*** LISTED RECORDS Section Begins ***
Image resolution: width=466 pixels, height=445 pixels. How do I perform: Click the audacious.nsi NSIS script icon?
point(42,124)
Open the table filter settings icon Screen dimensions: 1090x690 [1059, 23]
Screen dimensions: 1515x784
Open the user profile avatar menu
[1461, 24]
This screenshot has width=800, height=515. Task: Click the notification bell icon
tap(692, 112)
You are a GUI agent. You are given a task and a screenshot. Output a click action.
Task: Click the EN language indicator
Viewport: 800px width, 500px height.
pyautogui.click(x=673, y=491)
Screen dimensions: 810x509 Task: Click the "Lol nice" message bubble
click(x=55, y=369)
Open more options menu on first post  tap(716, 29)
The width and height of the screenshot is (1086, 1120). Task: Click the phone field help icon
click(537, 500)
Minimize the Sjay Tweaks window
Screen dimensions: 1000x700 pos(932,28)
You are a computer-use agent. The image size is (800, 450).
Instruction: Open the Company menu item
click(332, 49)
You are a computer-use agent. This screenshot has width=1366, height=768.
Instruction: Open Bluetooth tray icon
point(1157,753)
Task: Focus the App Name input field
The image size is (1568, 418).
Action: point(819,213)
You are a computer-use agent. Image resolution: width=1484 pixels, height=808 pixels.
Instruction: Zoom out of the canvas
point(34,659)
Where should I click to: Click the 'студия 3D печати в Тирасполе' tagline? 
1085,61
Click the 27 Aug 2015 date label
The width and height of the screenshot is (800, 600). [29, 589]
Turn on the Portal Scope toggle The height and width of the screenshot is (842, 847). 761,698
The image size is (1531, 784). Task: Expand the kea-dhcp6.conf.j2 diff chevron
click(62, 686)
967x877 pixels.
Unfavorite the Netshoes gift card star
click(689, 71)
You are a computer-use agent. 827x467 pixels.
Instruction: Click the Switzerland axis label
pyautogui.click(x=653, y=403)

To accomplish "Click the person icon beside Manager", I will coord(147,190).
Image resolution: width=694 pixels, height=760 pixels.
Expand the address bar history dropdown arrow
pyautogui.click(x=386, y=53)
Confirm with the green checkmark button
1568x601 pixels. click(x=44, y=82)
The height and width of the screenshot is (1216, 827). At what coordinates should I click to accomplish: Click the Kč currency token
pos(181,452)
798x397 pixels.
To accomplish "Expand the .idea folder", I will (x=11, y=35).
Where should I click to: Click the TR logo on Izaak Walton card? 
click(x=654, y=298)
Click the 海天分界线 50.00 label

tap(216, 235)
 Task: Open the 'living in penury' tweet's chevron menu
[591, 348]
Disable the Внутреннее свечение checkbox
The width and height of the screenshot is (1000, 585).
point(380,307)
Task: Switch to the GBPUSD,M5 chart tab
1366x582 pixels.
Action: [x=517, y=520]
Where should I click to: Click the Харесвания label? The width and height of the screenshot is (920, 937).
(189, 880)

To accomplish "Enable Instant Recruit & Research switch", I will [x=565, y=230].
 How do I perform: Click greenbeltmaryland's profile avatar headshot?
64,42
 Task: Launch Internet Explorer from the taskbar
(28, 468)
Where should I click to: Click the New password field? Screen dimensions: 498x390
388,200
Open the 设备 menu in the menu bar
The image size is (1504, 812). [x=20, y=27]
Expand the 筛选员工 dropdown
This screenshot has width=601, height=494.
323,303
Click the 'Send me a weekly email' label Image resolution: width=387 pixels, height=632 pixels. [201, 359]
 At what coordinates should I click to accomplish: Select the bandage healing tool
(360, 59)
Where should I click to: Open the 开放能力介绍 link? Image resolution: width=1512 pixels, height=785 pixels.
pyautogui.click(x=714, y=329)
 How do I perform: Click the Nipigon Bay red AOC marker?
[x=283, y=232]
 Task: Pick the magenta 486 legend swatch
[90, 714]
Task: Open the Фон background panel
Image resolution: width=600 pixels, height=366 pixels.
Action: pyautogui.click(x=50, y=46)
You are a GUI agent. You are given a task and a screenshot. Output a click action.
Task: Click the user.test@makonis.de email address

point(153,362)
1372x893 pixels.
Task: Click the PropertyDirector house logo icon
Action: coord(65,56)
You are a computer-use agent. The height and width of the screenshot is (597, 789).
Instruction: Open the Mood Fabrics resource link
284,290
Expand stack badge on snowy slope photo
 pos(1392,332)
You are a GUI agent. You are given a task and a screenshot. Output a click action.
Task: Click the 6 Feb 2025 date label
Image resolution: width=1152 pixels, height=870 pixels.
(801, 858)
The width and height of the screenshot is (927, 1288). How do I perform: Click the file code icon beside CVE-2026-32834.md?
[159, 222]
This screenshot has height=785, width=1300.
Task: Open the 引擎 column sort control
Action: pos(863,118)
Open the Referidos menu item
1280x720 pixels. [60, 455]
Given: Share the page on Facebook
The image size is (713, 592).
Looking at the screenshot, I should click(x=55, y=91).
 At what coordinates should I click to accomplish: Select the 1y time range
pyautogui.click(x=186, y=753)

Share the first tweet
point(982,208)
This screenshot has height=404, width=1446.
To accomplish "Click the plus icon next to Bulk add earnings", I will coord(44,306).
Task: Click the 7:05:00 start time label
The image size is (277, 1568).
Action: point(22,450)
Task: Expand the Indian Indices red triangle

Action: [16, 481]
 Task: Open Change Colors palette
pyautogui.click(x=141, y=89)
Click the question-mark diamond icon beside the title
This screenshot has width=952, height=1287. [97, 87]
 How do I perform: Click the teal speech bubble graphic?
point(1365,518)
*** LISTED RECORDS Section Ends ***
REQUIRED ACTION - Go through the records above and set each one down exactly, please.

TASK OUTPUT -
Image resolution: width=466 pixels, height=445 pixels. How do I perform: Click the audacious.nsi NSIS script icon?
point(42,124)
Open the table filter settings icon Screen dimensions: 1090x690 [1059, 23]
Screen dimensions: 1515x784
Open the user profile avatar menu
[1461, 24]
This screenshot has width=800, height=515. Task: Click the notification bell icon
tap(692, 112)
You are a GUI agent. You are given a task and a screenshot. Output a click action.
Task: Click the EN language indicator
Viewport: 800px width, 500px height.
pyautogui.click(x=673, y=491)
Screen dimensions: 810x509 Task: Click the "Lol nice" message bubble
click(x=55, y=369)
Open more options menu on first post  tap(716, 29)
The width and height of the screenshot is (1086, 1120). Task: Click the phone field help icon
click(537, 500)
Minimize the Sjay Tweaks window
Screen dimensions: 1000x700 pos(932,28)
You are a computer-use agent. The image size is (800, 450).
Instruction: Open the Company menu item
click(332, 49)
You are a computer-use agent. This screenshot has width=1366, height=768.
Instruction: Open Bluetooth tray icon
point(1157,753)
Task: Focus the App Name input field
The image size is (1568, 418).
Action: point(819,213)
You are a computer-use agent. Image resolution: width=1484 pixels, height=808 pixels.
Instruction: Zoom out of the canvas
point(34,659)
Where should I click to: Click the 'студия 3D печати в Тирасполе' tagline? 
1085,61
Click the 27 Aug 2015 date label
The width and height of the screenshot is (800, 600). [29, 589]
Turn on the Portal Scope toggle The height and width of the screenshot is (842, 847). 761,698
The image size is (1531, 784). Task: Expand the kea-dhcp6.conf.j2 diff chevron
click(62, 686)
967x877 pixels.
Unfavorite the Netshoes gift card star
click(689, 71)
You are a computer-use agent. 827x467 pixels.
Instruction: Click the Switzerland axis label
pyautogui.click(x=653, y=403)

To accomplish "Click the person icon beside Manager", I will coord(147,190).
Image resolution: width=694 pixels, height=760 pixels.
Expand the address bar history dropdown arrow
pyautogui.click(x=386, y=53)
Confirm with the green checkmark button
1568x601 pixels. click(x=44, y=82)
The height and width of the screenshot is (1216, 827). At what coordinates should I click to accomplish: Click the Kč currency token
pos(181,452)
798x397 pixels.
To accomplish "Expand the .idea folder", I will (x=11, y=35).
Where should I click to: Click the TR logo on Izaak Walton card? 
click(x=654, y=298)
Click the 海天分界线 50.00 label

tap(216, 235)
 Task: Open the 'living in penury' tweet's chevron menu
[591, 348]
Disable the Внутреннее свечение checkbox
The width and height of the screenshot is (1000, 585).
point(380,307)
Task: Switch to the GBPUSD,M5 chart tab
1366x582 pixels.
Action: [x=517, y=520]
Where should I click to: Click the Харесвания label? The width and height of the screenshot is (920, 937).
(189, 880)

To accomplish "Enable Instant Recruit & Research switch", I will [x=565, y=230].
 How do I perform: Click greenbeltmaryland's profile avatar headshot?
64,42
 Task: Launch Internet Explorer from the taskbar
(28, 468)
Where should I click to: Click the New password field? Screen dimensions: 498x390
388,200
Open the 设备 menu in the menu bar
The image size is (1504, 812). [x=20, y=27]
Expand the 筛选员工 dropdown
This screenshot has width=601, height=494.
323,303
Click the 'Send me a weekly email' label Image resolution: width=387 pixels, height=632 pixels. [201, 359]
 At what coordinates should I click to accomplish: Select the bandage healing tool
(360, 59)
Where should I click to: Open the 开放能力介绍 link? Image resolution: width=1512 pixels, height=785 pixels.
pyautogui.click(x=714, y=329)
 How do I perform: Click the Nipigon Bay red AOC marker?
[x=283, y=232]
 Task: Pick the magenta 486 legend swatch
[90, 714]
Task: Open the Фон background panel
Image resolution: width=600 pixels, height=366 pixels.
Action: pyautogui.click(x=50, y=46)
You are a GUI agent. You are given a task and a screenshot. Output a click action.
Task: Click the user.test@makonis.de email address

point(153,362)
1372x893 pixels.
Task: Click the PropertyDirector house logo icon
Action: coord(65,56)
You are a computer-use agent. The height and width of the screenshot is (597, 789).
Instruction: Open the Mood Fabrics resource link
284,290
Expand stack badge on snowy slope photo
 pos(1392,332)
You are a GUI agent. You are given a task and a screenshot. Output a click action.
Task: Click the 6 Feb 2025 date label
Image resolution: width=1152 pixels, height=870 pixels.
(801, 858)
The width and height of the screenshot is (927, 1288). How do I perform: Click the file code icon beside CVE-2026-32834.md?
[159, 222]
This screenshot has height=785, width=1300.
Task: Open the 引擎 column sort control
Action: pos(863,118)
Open the Referidos menu item
1280x720 pixels. [60, 455]
Given: Share the page on Facebook
The image size is (713, 592).
Looking at the screenshot, I should click(x=55, y=91).
 At what coordinates should I click to accomplish: Select the 1y time range
pyautogui.click(x=186, y=753)

Share the first tweet
point(982,208)
This screenshot has height=404, width=1446.
To accomplish "Click the plus icon next to Bulk add earnings", I will coord(44,306).
Task: Click the 7:05:00 start time label
The image size is (277, 1568).
Action: point(22,450)
Task: Expand the Indian Indices red triangle

Action: [16, 481]
 Task: Open Change Colors palette
pyautogui.click(x=141, y=89)
Click the question-mark diamond icon beside the title
This screenshot has width=952, height=1287. [97, 87]
 How do I perform: Click the teal speech bubble graphic?
point(1365,518)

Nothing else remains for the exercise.